Opter à 73 ans pour l’ipeinture? Le talent est-il soluble dans les pixels? «J’ai commencé par dessiner le lever du soleil depuis mon lit sur la côte Est de l’Angleterre. L’iPhone était à côté de mon lit. Je n’aurais pas dessiné l’aurore avec seulement un crayon et une feuille de papier. C’est la luminosité de l’écran qui m’y a incité», explique le peintre britannique dans un texte qui accompagne l’exposition.

Fasciné par ce nouveau médium, l’artiste envoie ses dessins (environ 250) à ses amis qui soulignent tous à quel point ils leur paraissaient avoir une présence immédiate. S’agit-il de reproductions?

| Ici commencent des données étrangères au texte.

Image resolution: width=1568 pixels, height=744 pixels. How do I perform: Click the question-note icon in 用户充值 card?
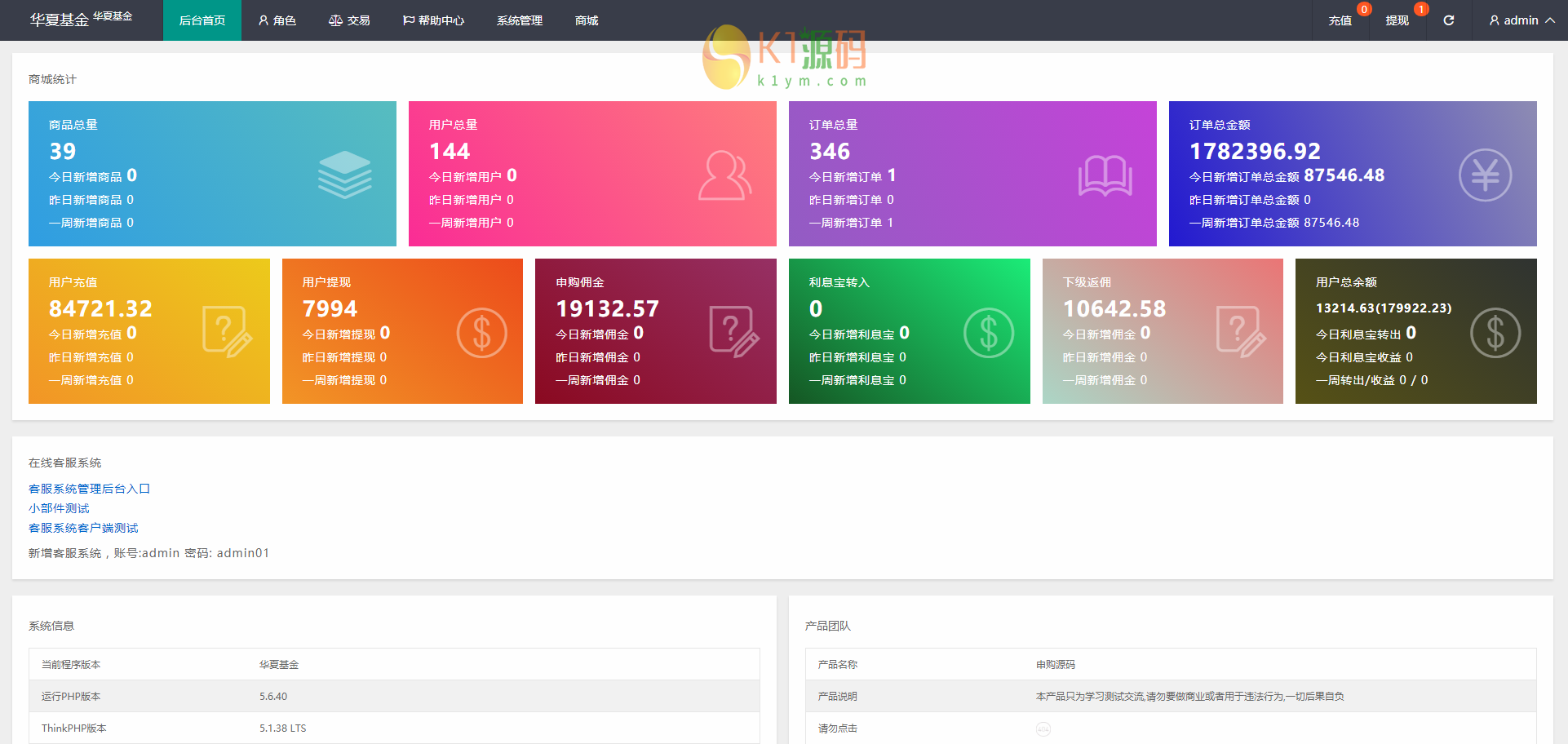pyautogui.click(x=227, y=331)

Non, répond Hockney, affirmant que les dessins sont identiques à ceux stockés sur son téléphone, et qu’il n’a envoyé que des fichiers numériques. Parmi les «réceptionnaires» se trouve Pierre Bergé, le célèbre mécène français, qui déplore que ces dessins ne puissent être vus collectivement et propose de réfléchir à la manière de les présenter et de les accueillir dans sa fondation. C’est chose faite. L’interview réalisée à l’occasion du vernissage met en relief la capacité d’Hockney à se saisir, sans préjugé, de tout ce qui peut servir son talent.

Des collages à partir de revues de ses débuts, dans les années 60, à l’application cialis canada generic aujourd’hui, Hockney illustre la palette sans cesse élargie des couleurs à disposition des peintres. Face à une peinture, nous admirons prioritairement ses qualités esthétiques et prêtons moins attention à sa composition matérielle. Parce qu’omniprésentes dans notre environnement et dématérialisées par l’informatique, «les couleurs ont perdu de leur magie», déplore Philip Ball dans «cialis bulk».

Nous oublions qu’autrefois, les peintres devaient souvent fabriquer eux-mêmes leurs couleurs ou se les procurer à prix d’or. «L’évolution de la peinture a été déterminée tout autant par les matériaux dont disposaient les peintres que par les idées et le style de l’époque à laquelle ils vivaient», relève l’essayiste. Pour s’en convaincre, pensons à l’impact, hier, de la découverte de nouveaux pigments sur l’Impressionnisme et, en ce moment, à celui des pinceaux numériques.

Le travail numérique d’Hockney remet en question toutes les habitudes du monde de l’art contemporain. Comment se vendent de telles œuvres? Si elles sont imprimées sur papier, elles perdent leur luminosité et une grande partie de leur intérêt. Si elles sont reproduites à l’infini, elles perdent de leur valeur. La réponse du principal intéressé: «Pour l’heure, je me contente de donner les dessins en les envoyant par mail. Comme beaucoup de gens, je n’ai pas encore trouvé le moyen de me les faire payer. Mais comme ils donnent beaucoup de plaisir à mes amis, quelle importance?» Généreux, l’artiste!